In the short term, the REITs could mobilize existing infrastructure assets to raise money from the public to fund new infrastructure projects, which lies at the core of promoting economic recovery from the COVID-19 shock, said Zhang Zheng, a professor with Peking University's Guanghua School of Management.
Different from the traditional debt financing mode for infrastructure investment, REITs are equity financing tools and could avoid running up debts when stimulating investment, he said.
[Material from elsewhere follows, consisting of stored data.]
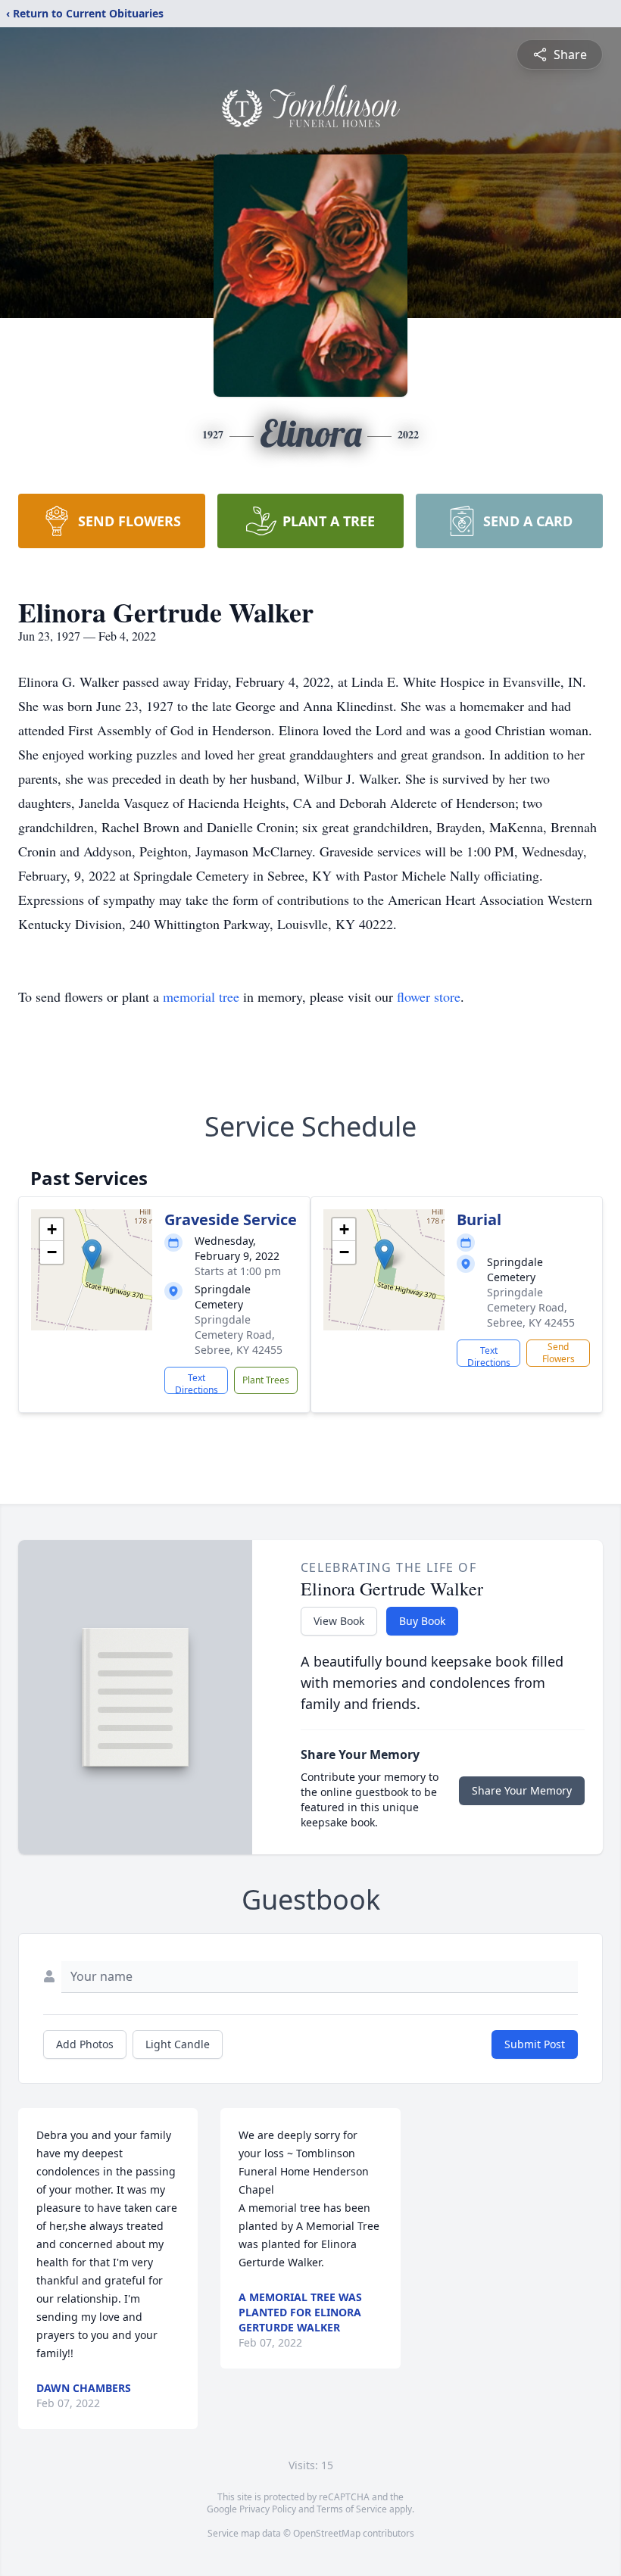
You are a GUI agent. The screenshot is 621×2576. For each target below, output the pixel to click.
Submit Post (534, 2044)
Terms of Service (352, 2509)
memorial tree (201, 996)
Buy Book (422, 1621)
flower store (428, 996)
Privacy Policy (267, 2509)
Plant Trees (265, 1380)
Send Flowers (558, 1352)
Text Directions (196, 1382)
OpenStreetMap (326, 2533)
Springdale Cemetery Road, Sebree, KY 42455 (238, 1334)
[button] (92, 1254)
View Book (339, 1621)
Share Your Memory (522, 1790)
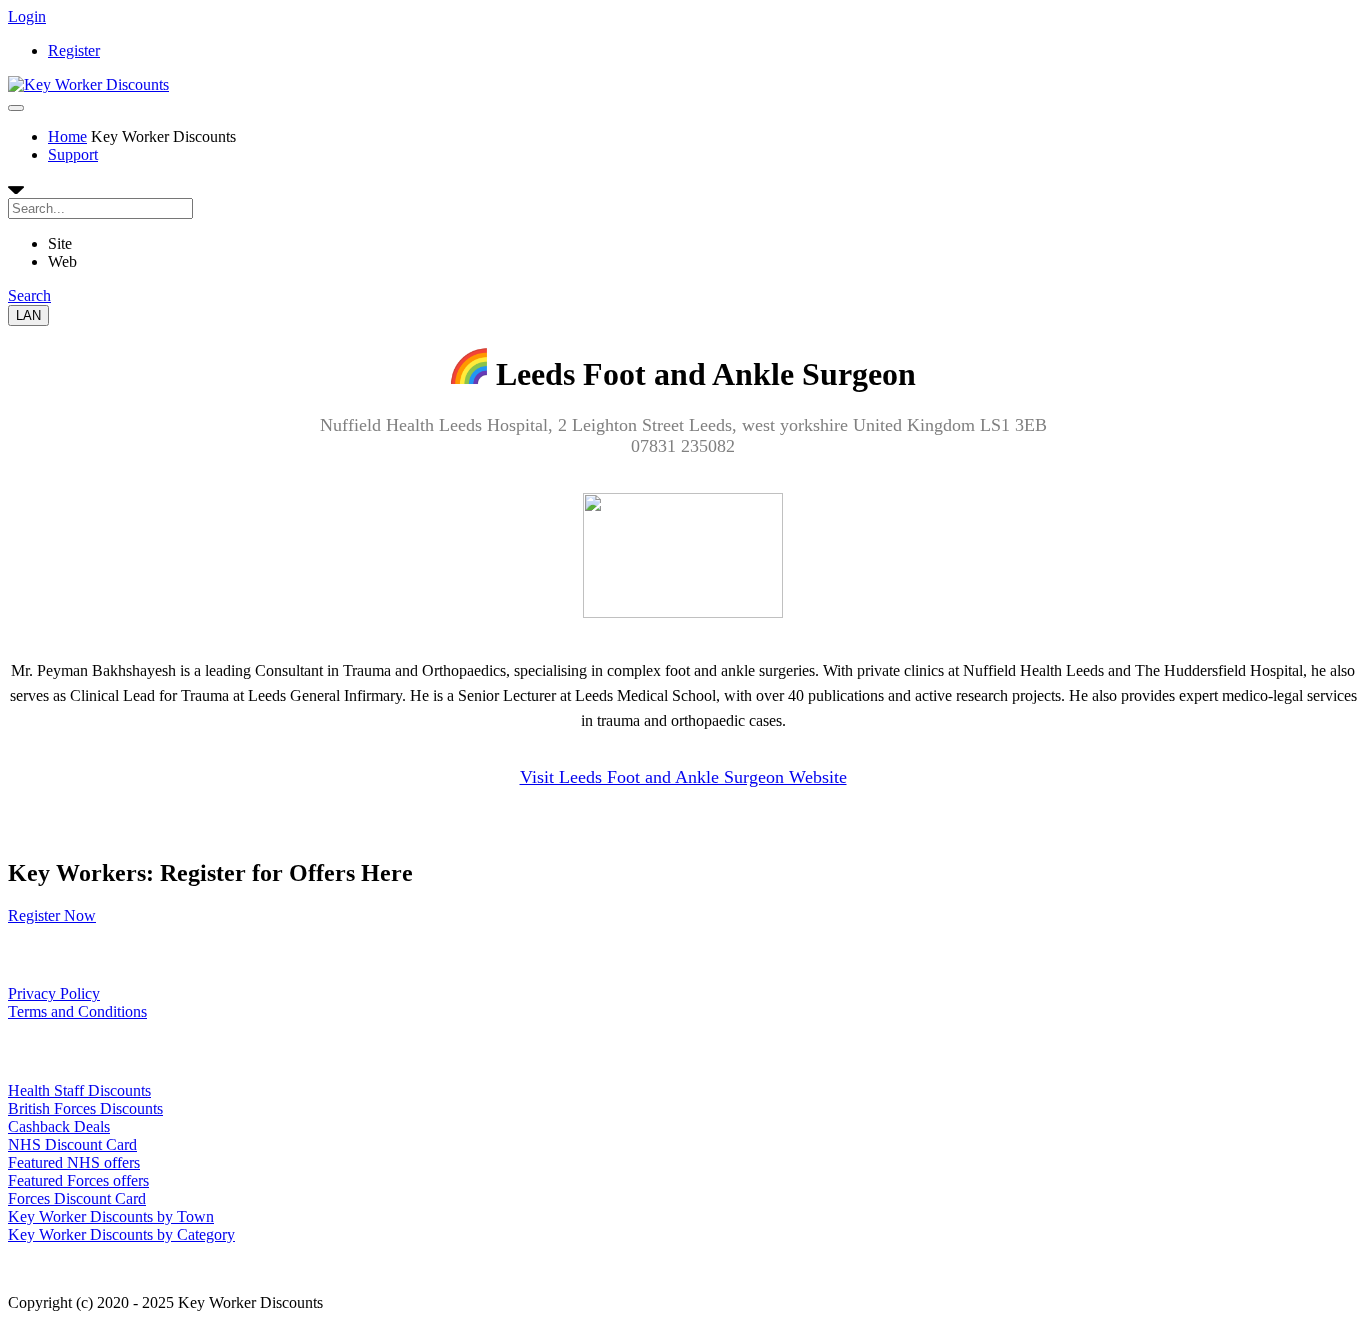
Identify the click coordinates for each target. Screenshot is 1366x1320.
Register (74, 50)
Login (27, 16)
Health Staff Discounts (79, 1090)
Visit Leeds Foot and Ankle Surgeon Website (683, 777)
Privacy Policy (54, 993)
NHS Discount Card (72, 1144)
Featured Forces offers (78, 1180)
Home (67, 136)
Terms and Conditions (77, 1011)
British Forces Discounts (85, 1108)
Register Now (52, 915)
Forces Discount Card (77, 1198)
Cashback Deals (59, 1126)
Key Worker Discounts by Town (111, 1216)
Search (29, 295)
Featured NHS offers (74, 1162)
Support (73, 154)
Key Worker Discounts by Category (121, 1234)
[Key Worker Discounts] (88, 84)
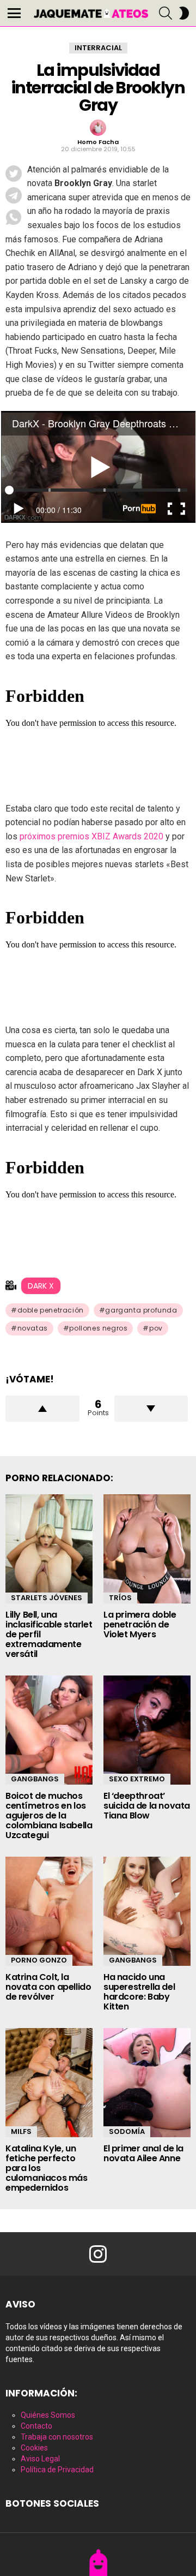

The debt-to-GDP ratio of China's real economy rose significantly in the first quarter of the year by 13.9 percentage points to nearly 260 percent, indicating the need to strike a balance between shoring up growth and containing debts, according to the Chinese Academy of Social Sciences.
From a longer perspective, the pilot reform will make market-based pricing of infrastructure projects possible, which will be critical for enhancing the efficiency of infrastructure investment and therefore the nation's high-quality growth pursuit, Zhang said.
The CSRC said the pilot program will also provide social capital with new investment channels, as the publicly offered REITs feature high liquidity and steady return.
Though products qualified as publicly offered REITs by international standards have not emerged in the mainland, the instrument has been used in more than 40 countries and regions across the world, according to the commission.
The value of China's publicly offered REITs market may amount to 1 trillion yuan ($141 billion) or more, and exceed 5 trillion yuan if commercial properties are also allowed as underlying assets of REITs in China, said a report from China International Capital Corp Ltd.